We list some functions that might also be useful in Table \@ref(tab:phyloFun).
More are available in the package, and we encourage users to contribute their
functions that might be helpful for others.

| Functions   | Goal                                                         |
| ----------- | ------------------------------------------------------------ |
| printNode   | print out the information of nodes                           |
| countNode   | count the number of nodes                                    |
| distNode    | give the distance between a pair of nodes                    |
| matTree     | list paths of a tree                                         |
| findAncestor| find ancestor nodes                                          |
| findChild   | find child nodes                                             |
| findSibling | find sibling nodes                                           |
| shareNode   | find the first node shared in the paths of nodes to the root |
| unionLeaf   | find the union of descendant leaves                          |
| trackNode   | track nodes by adding alias labels to a phylo object         |
| isLeaf      | test whether a node is a leaf node                           |
: (\#tab:phyloFun) A table lists some functions operating on the `phylo` object that are available in the `TreeSummarizedExperiment`.
        
## Custom functions for the `TreeSummarizedExperiment` class {#modifyLink}

Here, we show an example on how to write custom functions for
`TreeSummarizedExperiment` objects.
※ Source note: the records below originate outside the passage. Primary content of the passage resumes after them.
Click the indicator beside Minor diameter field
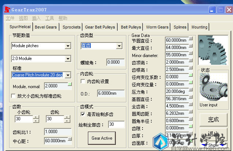 pyautogui.click(x=191, y=55)
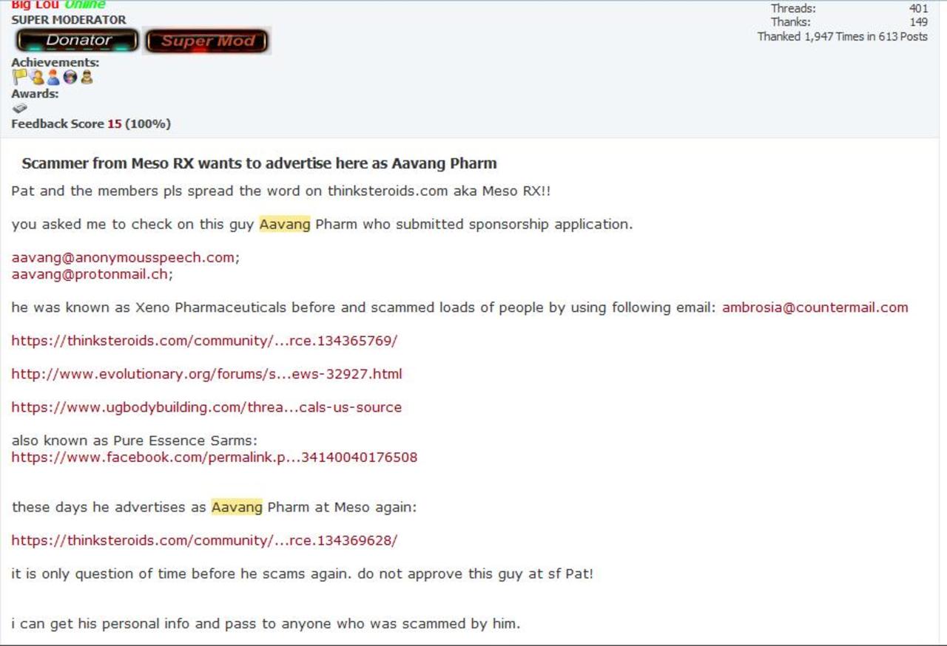The width and height of the screenshot is (947, 646).
Task: Open the thinksteroids link ending in 134369628
Action: pyautogui.click(x=204, y=540)
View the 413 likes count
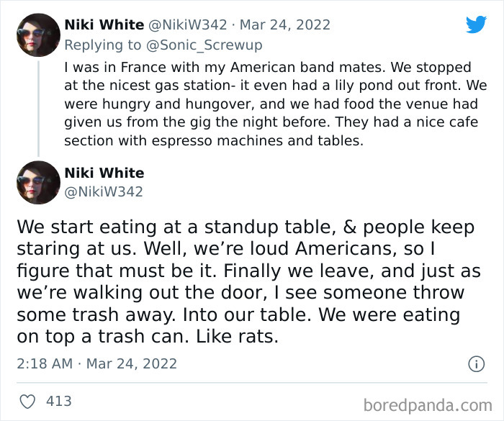This screenshot has height=421, width=504. 58,401
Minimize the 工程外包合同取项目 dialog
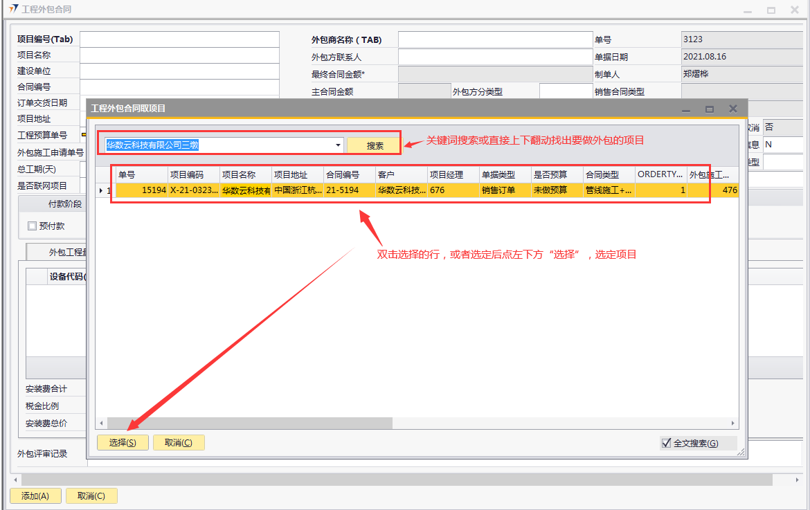Screen dimensions: 810x510 coord(686,109)
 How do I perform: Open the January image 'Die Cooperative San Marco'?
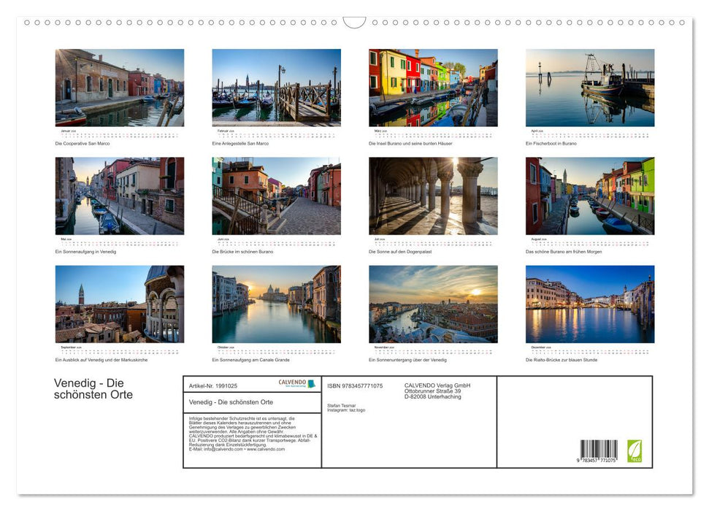[120, 88]
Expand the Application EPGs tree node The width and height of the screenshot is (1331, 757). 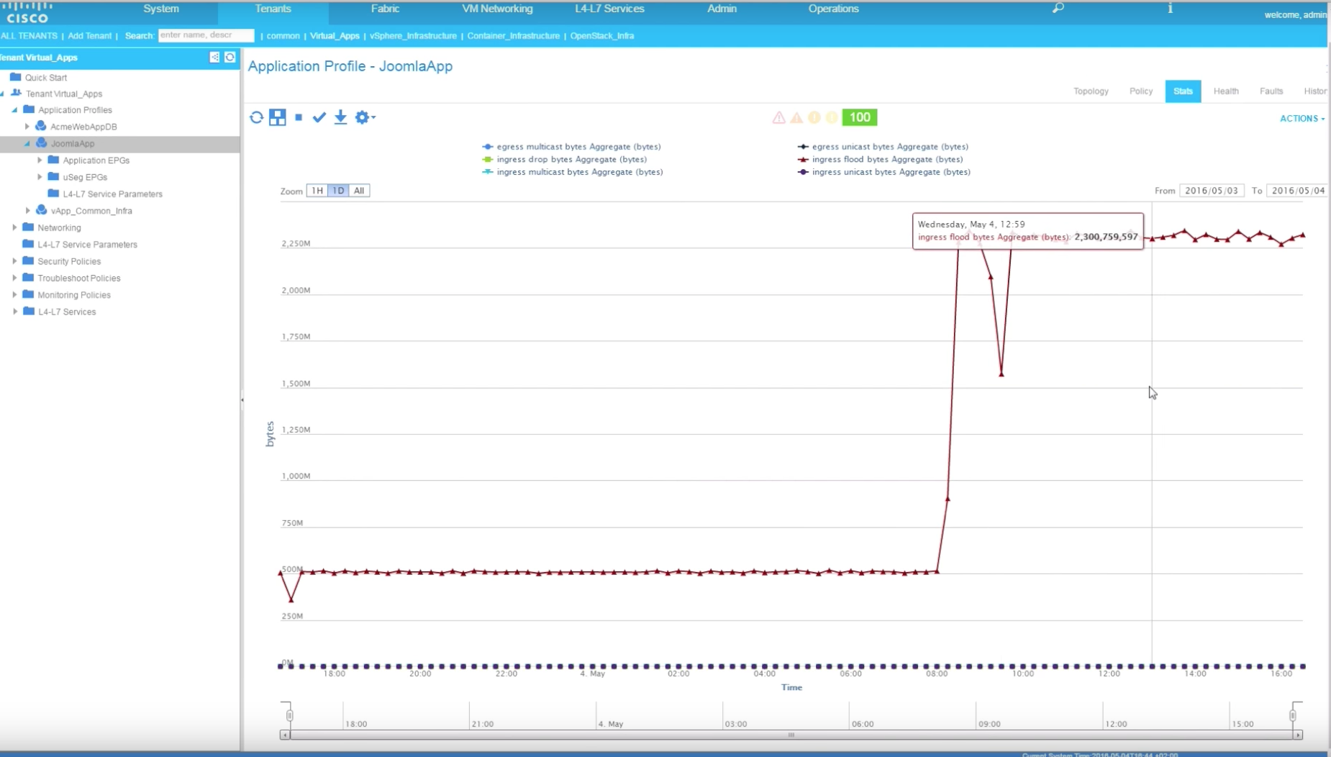[x=40, y=160]
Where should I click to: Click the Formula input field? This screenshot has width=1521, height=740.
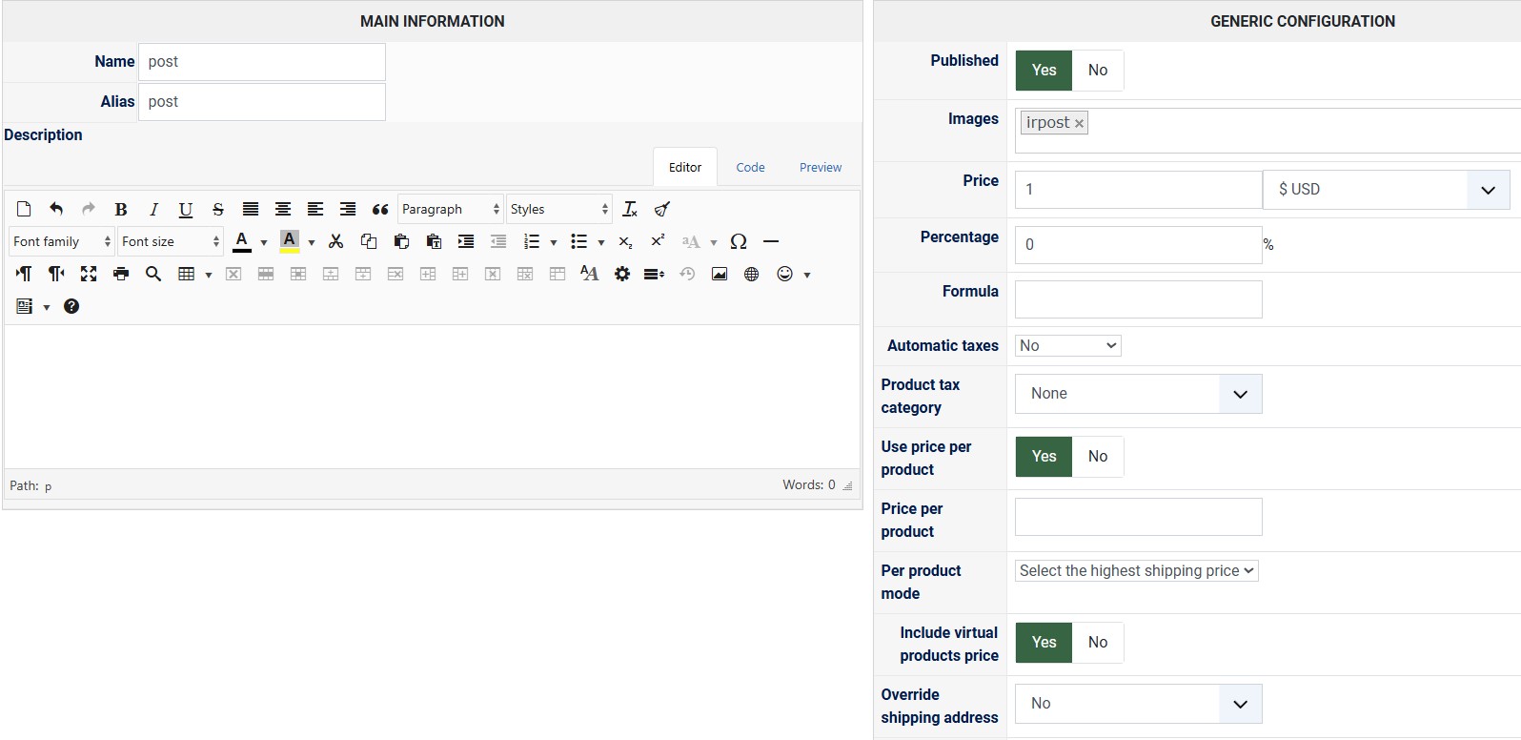point(1138,299)
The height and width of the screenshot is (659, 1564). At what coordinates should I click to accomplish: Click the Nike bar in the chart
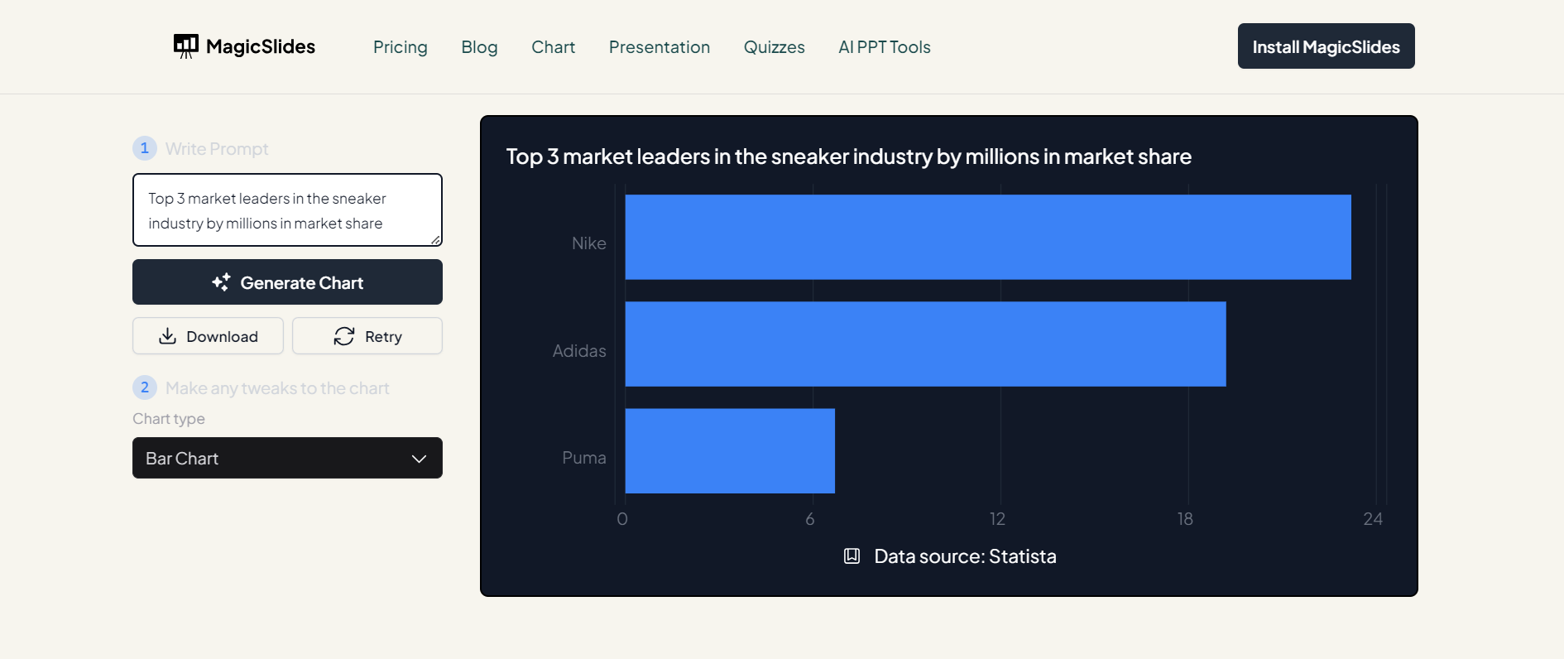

To extract data of specific leaves, we
created a function `subsetByLeaf` by combining functions working on the `phylo`
class (e.g., `convertNode`, `keep.tip`, `trackNode`, `isLeaf`) with the accessor
function `subsetByNode`. Here, `convertNode`, `trackNode` and `isLeaf` are
available in `TreeSummarizedExperiment`, and `keep.tip` is from the `r
CRANpkg("ape")` package. Since the node number of a node is changed after
pruning a tree with `keep.tip`, `trackNode` is provided to track the node and
further update the link between the data and the new tree.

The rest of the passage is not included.